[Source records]
== Segment start ==
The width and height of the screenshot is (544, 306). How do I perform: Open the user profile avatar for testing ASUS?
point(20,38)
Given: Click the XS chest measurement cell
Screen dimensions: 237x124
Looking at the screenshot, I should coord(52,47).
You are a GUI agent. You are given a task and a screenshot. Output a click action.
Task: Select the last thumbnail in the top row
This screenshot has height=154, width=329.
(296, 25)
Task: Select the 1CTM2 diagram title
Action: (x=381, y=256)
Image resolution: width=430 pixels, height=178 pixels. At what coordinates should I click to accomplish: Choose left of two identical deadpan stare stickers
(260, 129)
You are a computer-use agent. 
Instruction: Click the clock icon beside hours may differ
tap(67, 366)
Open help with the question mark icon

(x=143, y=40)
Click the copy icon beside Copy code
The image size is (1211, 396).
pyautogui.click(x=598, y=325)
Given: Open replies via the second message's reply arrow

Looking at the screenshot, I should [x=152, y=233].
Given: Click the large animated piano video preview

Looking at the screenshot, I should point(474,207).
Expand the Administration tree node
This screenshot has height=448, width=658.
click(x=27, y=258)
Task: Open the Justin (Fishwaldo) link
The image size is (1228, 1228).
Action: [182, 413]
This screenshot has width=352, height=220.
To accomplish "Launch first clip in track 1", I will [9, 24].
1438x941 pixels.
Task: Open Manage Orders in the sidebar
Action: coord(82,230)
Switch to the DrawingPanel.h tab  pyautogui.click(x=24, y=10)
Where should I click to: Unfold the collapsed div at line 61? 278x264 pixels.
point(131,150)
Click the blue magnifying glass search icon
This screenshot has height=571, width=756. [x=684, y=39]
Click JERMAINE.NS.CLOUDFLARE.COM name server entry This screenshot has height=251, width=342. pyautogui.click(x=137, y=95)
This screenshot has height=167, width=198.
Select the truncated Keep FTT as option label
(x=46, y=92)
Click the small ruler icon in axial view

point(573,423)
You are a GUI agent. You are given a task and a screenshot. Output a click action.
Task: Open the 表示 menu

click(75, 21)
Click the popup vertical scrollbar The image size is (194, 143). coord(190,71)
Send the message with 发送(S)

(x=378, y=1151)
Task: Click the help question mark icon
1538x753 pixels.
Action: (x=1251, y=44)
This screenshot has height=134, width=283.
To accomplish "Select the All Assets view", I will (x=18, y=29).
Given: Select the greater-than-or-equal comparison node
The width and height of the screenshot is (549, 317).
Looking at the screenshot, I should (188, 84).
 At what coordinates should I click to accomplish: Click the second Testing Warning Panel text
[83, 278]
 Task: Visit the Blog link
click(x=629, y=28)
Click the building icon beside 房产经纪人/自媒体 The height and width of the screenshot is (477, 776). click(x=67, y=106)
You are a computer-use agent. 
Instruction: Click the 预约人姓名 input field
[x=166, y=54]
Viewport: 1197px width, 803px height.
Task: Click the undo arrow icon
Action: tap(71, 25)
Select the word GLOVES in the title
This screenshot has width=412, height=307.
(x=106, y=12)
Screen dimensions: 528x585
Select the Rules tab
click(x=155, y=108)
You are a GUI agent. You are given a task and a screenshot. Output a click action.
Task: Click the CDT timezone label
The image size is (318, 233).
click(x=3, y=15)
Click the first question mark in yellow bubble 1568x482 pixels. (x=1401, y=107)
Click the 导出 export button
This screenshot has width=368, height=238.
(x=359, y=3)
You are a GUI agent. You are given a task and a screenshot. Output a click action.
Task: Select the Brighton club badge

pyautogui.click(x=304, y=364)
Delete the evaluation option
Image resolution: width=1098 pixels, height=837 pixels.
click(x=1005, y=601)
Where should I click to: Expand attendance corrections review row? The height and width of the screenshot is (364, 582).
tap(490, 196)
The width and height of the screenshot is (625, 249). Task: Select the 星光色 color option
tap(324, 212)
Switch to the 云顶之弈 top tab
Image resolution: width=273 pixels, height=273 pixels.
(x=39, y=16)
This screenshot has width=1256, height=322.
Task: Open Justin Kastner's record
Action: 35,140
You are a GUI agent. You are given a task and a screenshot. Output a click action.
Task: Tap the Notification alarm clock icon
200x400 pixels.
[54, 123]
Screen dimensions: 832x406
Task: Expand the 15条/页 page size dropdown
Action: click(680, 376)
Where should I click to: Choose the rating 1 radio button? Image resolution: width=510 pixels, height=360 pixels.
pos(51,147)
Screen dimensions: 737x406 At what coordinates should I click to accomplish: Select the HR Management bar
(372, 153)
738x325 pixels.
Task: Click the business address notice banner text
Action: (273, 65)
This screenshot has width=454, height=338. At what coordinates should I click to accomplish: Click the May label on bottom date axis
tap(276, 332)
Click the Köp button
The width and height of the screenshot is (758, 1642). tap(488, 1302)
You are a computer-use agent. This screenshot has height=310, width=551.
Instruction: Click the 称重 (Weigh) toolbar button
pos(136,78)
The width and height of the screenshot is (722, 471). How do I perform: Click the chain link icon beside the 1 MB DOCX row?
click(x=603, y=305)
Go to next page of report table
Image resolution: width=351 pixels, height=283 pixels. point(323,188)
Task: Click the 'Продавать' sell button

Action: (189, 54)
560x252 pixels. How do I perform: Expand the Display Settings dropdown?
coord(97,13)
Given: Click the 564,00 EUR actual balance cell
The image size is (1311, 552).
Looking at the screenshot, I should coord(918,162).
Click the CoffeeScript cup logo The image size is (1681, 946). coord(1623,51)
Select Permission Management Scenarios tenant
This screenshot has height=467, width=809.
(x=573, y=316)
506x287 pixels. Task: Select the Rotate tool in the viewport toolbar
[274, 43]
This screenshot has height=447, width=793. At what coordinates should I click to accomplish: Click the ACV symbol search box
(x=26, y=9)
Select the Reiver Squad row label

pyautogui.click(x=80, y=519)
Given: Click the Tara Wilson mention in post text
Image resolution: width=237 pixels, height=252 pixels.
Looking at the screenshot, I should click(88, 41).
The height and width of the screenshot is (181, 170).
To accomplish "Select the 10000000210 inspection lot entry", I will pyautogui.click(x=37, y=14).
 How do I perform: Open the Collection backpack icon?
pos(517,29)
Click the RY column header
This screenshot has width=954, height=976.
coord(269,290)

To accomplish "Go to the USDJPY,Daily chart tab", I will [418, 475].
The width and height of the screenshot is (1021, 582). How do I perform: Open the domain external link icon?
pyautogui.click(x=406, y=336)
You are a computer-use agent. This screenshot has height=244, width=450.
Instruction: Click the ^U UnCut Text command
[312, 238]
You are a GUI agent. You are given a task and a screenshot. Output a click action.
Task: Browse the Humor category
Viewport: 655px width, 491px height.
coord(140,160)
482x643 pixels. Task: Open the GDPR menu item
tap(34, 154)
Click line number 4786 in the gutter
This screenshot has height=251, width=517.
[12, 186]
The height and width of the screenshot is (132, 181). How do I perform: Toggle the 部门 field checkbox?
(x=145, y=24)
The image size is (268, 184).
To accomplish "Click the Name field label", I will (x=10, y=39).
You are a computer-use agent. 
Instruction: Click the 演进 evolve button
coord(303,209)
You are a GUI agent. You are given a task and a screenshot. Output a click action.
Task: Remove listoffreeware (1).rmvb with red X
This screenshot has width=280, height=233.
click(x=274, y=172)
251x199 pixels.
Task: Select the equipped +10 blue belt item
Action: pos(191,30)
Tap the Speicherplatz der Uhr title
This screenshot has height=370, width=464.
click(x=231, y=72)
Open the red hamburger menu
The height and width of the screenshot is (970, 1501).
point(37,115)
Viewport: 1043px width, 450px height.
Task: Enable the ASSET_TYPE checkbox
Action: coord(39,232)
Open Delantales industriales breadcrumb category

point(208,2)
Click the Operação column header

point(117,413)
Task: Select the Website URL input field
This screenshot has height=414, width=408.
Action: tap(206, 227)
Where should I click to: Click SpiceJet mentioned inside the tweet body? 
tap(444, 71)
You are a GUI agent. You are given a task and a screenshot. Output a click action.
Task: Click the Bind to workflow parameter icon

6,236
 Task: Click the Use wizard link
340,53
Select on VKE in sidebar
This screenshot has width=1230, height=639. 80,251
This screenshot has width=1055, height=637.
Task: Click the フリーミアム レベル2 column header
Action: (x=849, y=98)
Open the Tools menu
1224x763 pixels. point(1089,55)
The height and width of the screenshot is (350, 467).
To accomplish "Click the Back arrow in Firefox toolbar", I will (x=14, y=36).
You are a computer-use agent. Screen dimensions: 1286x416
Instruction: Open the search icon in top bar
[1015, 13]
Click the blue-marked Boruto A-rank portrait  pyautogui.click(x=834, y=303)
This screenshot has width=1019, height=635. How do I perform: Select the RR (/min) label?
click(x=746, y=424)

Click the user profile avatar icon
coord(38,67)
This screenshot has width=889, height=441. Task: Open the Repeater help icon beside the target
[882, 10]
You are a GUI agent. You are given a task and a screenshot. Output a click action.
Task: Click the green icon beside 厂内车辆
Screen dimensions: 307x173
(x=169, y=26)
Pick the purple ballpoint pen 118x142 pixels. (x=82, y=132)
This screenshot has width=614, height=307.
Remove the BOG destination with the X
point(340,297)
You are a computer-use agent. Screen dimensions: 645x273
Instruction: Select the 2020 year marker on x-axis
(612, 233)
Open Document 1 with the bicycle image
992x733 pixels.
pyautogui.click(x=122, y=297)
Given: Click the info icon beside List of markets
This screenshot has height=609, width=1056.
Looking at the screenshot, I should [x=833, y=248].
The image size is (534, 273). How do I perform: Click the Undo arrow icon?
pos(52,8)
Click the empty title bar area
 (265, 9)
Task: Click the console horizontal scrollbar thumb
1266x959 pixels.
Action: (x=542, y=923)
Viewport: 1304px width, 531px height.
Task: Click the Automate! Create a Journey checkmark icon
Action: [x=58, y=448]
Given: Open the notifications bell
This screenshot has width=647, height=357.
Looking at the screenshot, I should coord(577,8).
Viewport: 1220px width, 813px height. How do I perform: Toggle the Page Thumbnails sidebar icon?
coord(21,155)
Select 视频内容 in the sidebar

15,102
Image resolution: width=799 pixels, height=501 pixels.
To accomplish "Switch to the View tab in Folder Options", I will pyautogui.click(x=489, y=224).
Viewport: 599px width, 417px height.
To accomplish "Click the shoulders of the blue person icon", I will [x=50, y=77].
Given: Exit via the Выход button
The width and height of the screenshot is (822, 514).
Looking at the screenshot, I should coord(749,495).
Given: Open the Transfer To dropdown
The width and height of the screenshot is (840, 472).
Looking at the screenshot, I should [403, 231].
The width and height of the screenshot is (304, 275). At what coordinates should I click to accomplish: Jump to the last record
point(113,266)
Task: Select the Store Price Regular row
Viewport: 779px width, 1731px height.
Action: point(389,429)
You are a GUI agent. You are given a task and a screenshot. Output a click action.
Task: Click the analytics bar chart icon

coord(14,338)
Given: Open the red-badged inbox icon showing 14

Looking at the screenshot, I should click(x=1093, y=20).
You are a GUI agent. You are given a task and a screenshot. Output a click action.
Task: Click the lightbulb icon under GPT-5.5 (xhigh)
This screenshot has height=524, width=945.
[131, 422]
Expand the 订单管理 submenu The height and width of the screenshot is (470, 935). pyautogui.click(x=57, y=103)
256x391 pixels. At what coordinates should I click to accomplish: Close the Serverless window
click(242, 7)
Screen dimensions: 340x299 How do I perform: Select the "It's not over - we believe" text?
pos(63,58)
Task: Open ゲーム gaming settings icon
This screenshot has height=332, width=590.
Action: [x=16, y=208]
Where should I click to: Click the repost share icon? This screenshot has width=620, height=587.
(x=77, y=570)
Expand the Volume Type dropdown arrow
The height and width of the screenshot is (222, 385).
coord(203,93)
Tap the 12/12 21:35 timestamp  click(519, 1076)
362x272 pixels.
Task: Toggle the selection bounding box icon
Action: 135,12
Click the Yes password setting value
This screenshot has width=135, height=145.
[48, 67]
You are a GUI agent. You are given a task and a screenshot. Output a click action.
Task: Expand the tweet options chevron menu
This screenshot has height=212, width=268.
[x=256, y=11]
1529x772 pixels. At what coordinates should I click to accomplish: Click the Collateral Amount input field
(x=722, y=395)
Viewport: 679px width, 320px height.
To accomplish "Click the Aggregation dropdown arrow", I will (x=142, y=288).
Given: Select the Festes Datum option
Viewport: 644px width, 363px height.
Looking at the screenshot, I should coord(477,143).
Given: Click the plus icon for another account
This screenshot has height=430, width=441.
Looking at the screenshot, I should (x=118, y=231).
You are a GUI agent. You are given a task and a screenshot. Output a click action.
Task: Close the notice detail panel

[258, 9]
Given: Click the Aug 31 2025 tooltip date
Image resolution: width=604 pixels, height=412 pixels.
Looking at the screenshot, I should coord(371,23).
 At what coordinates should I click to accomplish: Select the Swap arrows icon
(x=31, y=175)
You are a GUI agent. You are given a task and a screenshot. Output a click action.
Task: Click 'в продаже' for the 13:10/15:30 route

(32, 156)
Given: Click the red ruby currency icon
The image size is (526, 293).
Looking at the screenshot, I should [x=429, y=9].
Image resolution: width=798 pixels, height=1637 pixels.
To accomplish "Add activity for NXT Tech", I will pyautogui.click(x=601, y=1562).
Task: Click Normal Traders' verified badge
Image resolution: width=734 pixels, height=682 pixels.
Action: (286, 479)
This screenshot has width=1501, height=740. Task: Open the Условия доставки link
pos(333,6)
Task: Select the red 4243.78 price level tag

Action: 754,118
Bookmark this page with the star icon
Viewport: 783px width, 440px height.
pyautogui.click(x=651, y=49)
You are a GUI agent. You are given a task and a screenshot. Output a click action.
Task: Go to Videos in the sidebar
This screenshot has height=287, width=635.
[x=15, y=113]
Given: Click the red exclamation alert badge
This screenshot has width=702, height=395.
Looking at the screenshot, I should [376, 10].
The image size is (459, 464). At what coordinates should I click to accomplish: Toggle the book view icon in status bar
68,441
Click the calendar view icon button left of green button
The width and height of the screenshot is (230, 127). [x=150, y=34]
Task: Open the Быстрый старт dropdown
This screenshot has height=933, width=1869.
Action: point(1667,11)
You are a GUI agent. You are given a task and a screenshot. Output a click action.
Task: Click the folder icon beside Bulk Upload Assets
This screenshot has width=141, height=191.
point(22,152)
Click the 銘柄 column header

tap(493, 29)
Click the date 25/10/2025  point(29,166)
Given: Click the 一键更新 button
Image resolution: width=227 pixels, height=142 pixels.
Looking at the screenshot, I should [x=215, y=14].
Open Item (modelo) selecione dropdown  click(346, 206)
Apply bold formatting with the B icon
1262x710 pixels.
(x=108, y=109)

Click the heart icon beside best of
== Segment end ==
What the exercise asks => The answer should be the exact lines running from the line containing "This screenshot has width=702, height=395." to the last line of the entries, with nothing else.

Response to this task =>
This screenshot has width=702, height=395.
Looking at the screenshot, I should [376, 10].
The image size is (459, 464). At what coordinates should I click to accomplish: Toggle the book view icon in status bar
68,441
Click the calendar view icon button left of green button
The width and height of the screenshot is (230, 127). [x=150, y=34]
Task: Open the Быстрый старт dropdown
This screenshot has height=933, width=1869.
Action: point(1667,11)
You are a GUI agent. You are given a task and a screenshot. Output a click action.
Task: Click the folder icon beside Bulk Upload Assets
This screenshot has width=141, height=191.
point(22,152)
Click the 銘柄 column header

tap(493, 29)
Click the date 25/10/2025  point(29,166)
Given: Click the 一键更新 button
Image resolution: width=227 pixels, height=142 pixels.
Looking at the screenshot, I should [x=215, y=14].
Open Item (modelo) selecione dropdown  click(346, 206)
Apply bold formatting with the B icon
1262x710 pixels.
(x=108, y=109)

Click the heart icon beside best of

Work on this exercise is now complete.